Early aspirin use and the development of cardiac allograft vasculopathy in pediatric heart transplant recipients: A pediatric heart transplant society analysis.

Abstract

Cardiac allograft vasculopathy (CAV) remains a leading cause of graft loss in pediatric heart transplant (HTx) recipients. Adult literature suggests that aspirin (ASA) use in the early post-HTx period may reduce the risk of CAV. This study aimed to determine the impact of early ASA use on the development of CAV in pediatric HTx recipients. All subjects <17 years of age at time of primary HTx who survived ≥3 years without evidence of CAV were identified for inclusion from the Pediatric Heart Transplant Society database (1996-2019). Early ASA use was defined as ASA started within the first 3 years post-HTx and was classified as continuous or intermittent. Frequency of ASA use was described across centers. Kaplan-Meier method assessed freedom from CAV and overall graft survival. Multiphase parametric hazard analyses and propensity score matched analysis were used to identify independent risk factors. 3,011 patients were included with 387 (13%) receiving continuous ASA, 676 (22%) receiving intermittent ASA, and 1,948 (65%) receiving no ASA. ASA use was highly variable across centers (0%-100%). At baseline patients receiving continuous ASA therapy demonstrated inferior graft survival (p < 0.001) and worse freedom from CAV (p=0.002), but with lower CAV grades (p=0.05).

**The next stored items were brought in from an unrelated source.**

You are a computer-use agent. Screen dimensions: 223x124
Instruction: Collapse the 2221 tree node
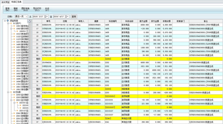click(11, 100)
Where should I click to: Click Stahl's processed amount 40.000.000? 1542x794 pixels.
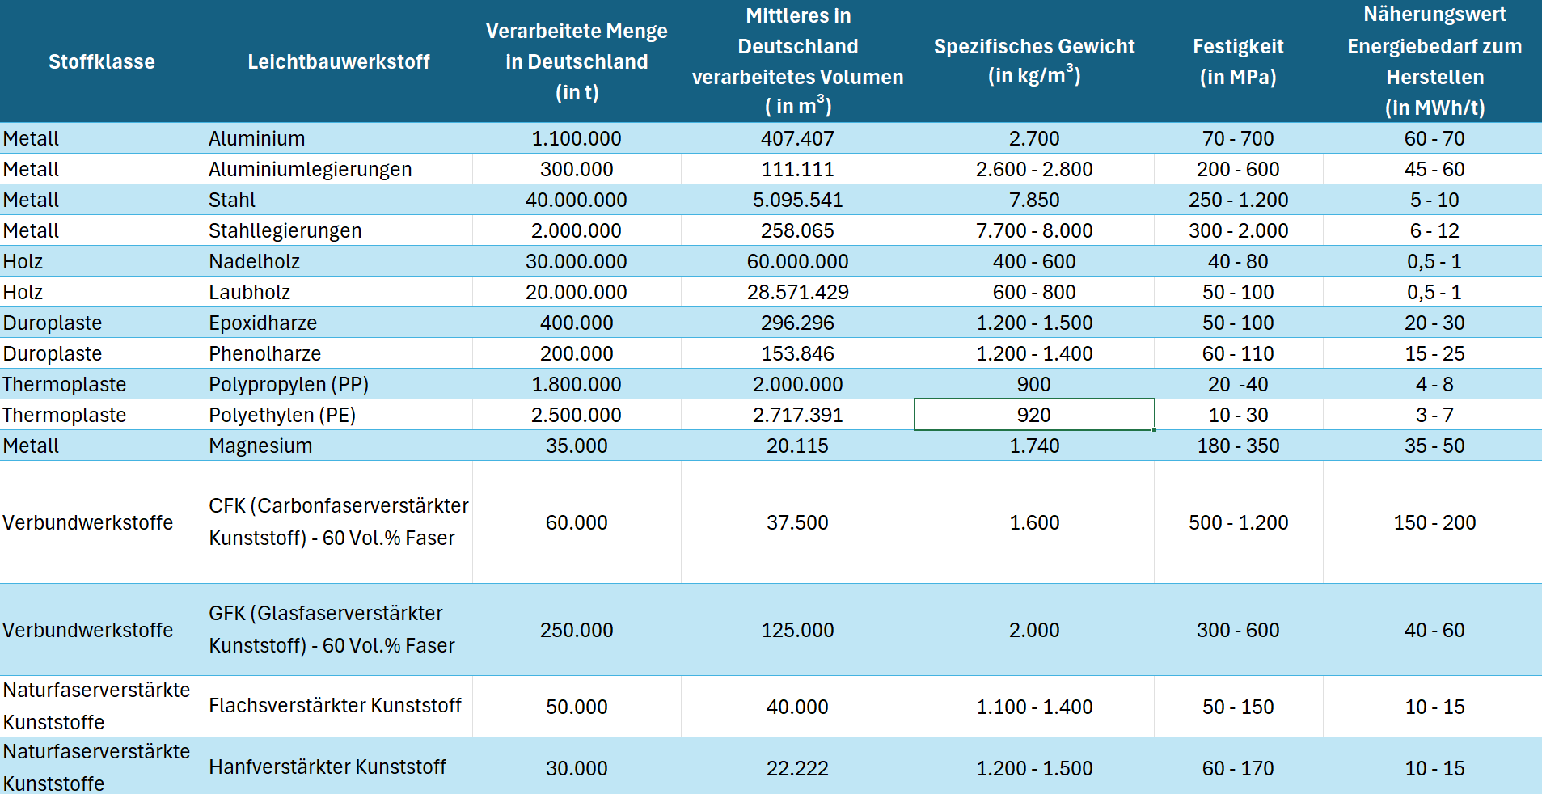click(576, 200)
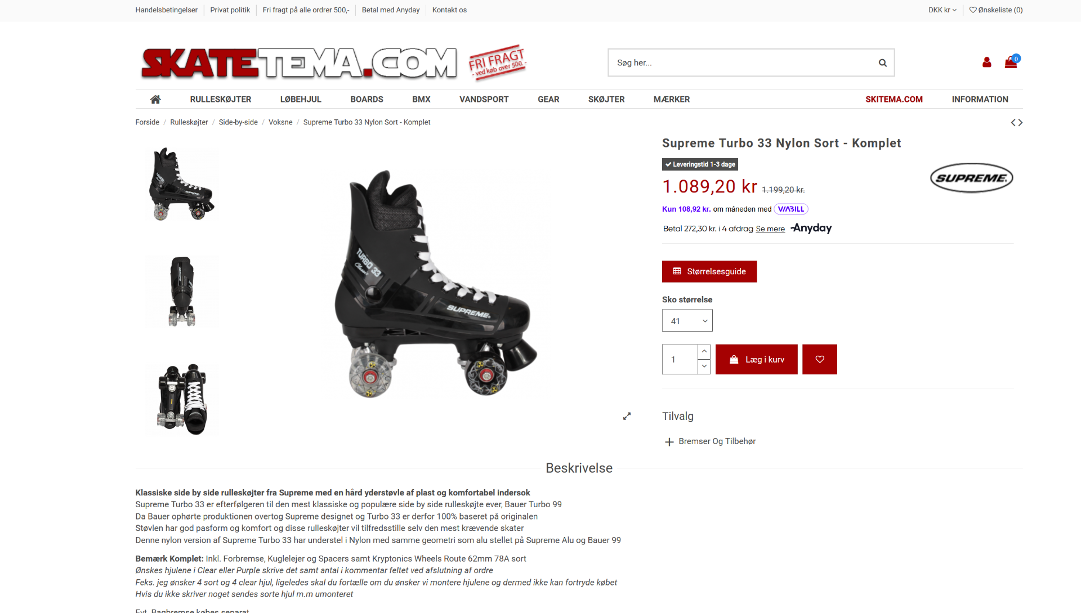Click the Læg i kurv button
The image size is (1081, 613).
pos(756,359)
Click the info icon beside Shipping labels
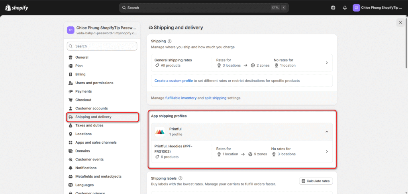This screenshot has height=194, width=408. point(180,178)
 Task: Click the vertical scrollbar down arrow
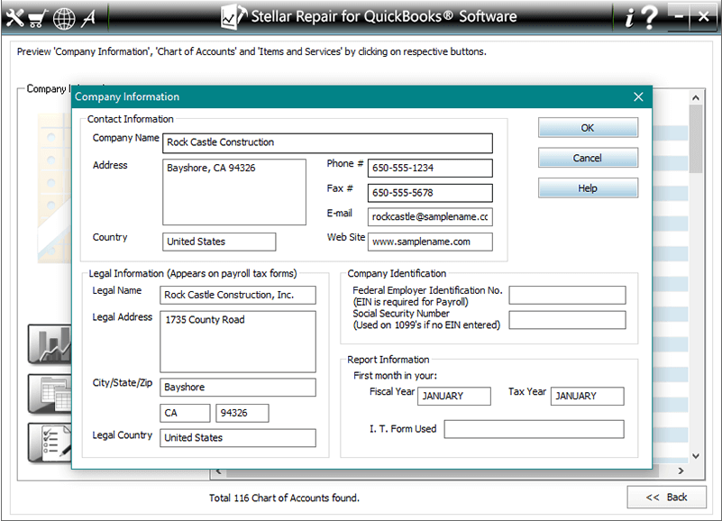pos(695,456)
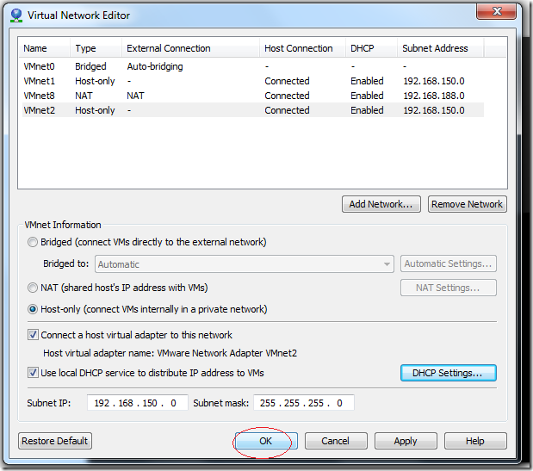Click the Virtual Network Editor title icon

click(x=15, y=15)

In multiphase parametric hazard modeling continuous ASA use was not independently associated with CAV, but remained associated with inferior graft survival. Propensity-matched sub-analysis between continuous and no ASA groups demonstrated no difference in freedom from CAV or overall graft loss. ASA use varies widely across pediatric HTx centers. Early ASA use did not reduce the risk of CAV or graft loss in pediatric heart transplant recipients.